In The Same Period, The Prevalence Was Also Measured Of People Who Did Not Drink Their Entire Lives Or Who Were Drinking Current Drinkers (ie Drinking Alcohol For At Least One Time) Using Surveys For 149 Countries And Binge Drinkers Who Used Surveys From 118 Countries.

Binge Drinkers Were Consuming 60 Grams Or More Pure Alcohol In A Meeting One Or More Within 30 Days.

In 2017, The Lowest Alcohol Intake In North African And Middle Eastern Countries (usually Less Than One Liter Per Adult Per Year), While The Highest Intake In Central And Eastern European Countries (in Some Cases More Than 12 Liter Per Adult) Per Year). ).

At Country Level, Moldova Had The Highest Alcohol Intake (15 Liters Per Adult Per Year) And Kuwait Had The Lowest (0.005 Liters Per Person Per Year).

Worldwide Alcohol Consumption Will Increase From 5.9 Liters Of Pure Alcohol Per Year Per Adult In 1990 To 7.6 Liters In 2030.

However, The Intake Varied Regionally.
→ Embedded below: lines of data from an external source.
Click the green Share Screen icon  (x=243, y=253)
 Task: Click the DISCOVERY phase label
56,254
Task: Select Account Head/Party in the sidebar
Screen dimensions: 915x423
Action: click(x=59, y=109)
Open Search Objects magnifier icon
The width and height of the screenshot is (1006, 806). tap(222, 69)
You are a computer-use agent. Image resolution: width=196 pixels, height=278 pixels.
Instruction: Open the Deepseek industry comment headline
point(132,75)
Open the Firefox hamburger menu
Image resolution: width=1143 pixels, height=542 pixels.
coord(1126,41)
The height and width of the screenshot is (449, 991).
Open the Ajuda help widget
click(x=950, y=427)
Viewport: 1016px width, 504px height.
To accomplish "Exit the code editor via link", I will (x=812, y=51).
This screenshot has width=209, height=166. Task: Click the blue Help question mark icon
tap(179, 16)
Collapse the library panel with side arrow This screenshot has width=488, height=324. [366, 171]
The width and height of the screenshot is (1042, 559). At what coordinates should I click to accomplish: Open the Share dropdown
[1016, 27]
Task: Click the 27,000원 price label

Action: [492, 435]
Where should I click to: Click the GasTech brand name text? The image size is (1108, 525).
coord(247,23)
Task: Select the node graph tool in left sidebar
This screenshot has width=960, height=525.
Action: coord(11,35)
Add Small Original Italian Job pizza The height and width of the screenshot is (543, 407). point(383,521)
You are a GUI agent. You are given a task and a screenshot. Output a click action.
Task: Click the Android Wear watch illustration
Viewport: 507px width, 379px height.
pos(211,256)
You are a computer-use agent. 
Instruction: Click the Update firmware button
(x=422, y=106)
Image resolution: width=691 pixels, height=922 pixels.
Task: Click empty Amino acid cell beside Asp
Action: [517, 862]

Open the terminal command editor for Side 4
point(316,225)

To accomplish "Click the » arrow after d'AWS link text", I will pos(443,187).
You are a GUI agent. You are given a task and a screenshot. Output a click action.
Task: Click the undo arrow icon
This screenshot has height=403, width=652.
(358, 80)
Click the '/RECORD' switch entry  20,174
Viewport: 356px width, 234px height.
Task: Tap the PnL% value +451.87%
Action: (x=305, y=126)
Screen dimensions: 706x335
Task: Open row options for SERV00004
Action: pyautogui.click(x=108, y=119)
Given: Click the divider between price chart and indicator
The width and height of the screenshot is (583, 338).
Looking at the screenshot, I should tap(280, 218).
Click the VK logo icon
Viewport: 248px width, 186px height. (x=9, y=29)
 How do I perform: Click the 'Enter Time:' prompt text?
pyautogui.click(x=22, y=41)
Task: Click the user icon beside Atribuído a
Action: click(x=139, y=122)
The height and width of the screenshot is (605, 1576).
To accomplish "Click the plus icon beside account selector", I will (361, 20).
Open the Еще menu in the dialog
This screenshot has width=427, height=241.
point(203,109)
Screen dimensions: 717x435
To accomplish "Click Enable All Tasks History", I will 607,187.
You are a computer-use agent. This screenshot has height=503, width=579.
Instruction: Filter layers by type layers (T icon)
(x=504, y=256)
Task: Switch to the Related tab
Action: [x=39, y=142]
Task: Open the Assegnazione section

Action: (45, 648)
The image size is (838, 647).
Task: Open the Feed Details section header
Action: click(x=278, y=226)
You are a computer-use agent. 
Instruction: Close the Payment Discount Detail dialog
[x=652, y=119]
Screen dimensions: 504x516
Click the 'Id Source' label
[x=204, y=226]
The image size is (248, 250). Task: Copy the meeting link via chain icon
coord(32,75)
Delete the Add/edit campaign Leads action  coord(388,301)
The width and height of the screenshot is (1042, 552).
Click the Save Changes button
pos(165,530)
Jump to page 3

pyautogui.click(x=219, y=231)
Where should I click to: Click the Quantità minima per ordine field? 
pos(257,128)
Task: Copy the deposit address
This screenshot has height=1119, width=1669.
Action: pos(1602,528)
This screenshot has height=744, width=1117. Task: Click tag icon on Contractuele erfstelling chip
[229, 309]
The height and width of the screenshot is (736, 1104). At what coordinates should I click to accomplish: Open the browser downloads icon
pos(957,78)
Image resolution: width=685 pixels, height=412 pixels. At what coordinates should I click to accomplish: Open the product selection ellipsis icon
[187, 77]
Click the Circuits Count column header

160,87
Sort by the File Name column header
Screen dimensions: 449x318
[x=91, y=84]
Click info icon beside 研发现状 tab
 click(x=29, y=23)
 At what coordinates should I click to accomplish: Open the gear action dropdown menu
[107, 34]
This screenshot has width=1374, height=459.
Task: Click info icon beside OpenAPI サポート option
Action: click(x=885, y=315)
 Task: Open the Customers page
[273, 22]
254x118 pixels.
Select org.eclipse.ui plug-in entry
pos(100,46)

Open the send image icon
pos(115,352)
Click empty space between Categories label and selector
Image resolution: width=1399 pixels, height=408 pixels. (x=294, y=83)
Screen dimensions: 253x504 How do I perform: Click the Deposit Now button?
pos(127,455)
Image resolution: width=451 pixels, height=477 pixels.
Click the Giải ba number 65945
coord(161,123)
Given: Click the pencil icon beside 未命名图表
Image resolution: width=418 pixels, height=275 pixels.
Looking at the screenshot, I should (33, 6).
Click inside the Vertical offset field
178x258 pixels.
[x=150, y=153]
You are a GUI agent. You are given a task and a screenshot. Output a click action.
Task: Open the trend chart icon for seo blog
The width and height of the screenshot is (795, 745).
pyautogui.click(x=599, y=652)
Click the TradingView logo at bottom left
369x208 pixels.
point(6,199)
Between 2010 And 2017, Consumption Increased By 34 Percent In Southeast Asia (from 3.5 Liters To 4.7 Liters), With Increases In India, Vietnam And Myanmar.

In Europe, Consumption Fell By 12 Percent (from 11.2 To 9.8 Liters), Mainly Due To Declines In Azerbaijan, Kyrgyzstan, Ukraine, Belarus And Russia.

The Intake Level Remained The Same In The African, American And Eastern Mediterranean Regions.

Worldwide, The Prevalence Of Lifelong Abstinence Decreased From 46 Percent In 1990 To 43 Percent In 2017, While The Prevalence Of Current Drinking Rose From 45 Percent In 1990 To 47 Percent In 2017

The Prevalence Of Heavy Episodic Drinking Rise From 18.5 Percent To 20 Percent.

However, The Authors Note That The Changes In Abstinence And Heavy Episodic Drinking Are Not Statistically Significant.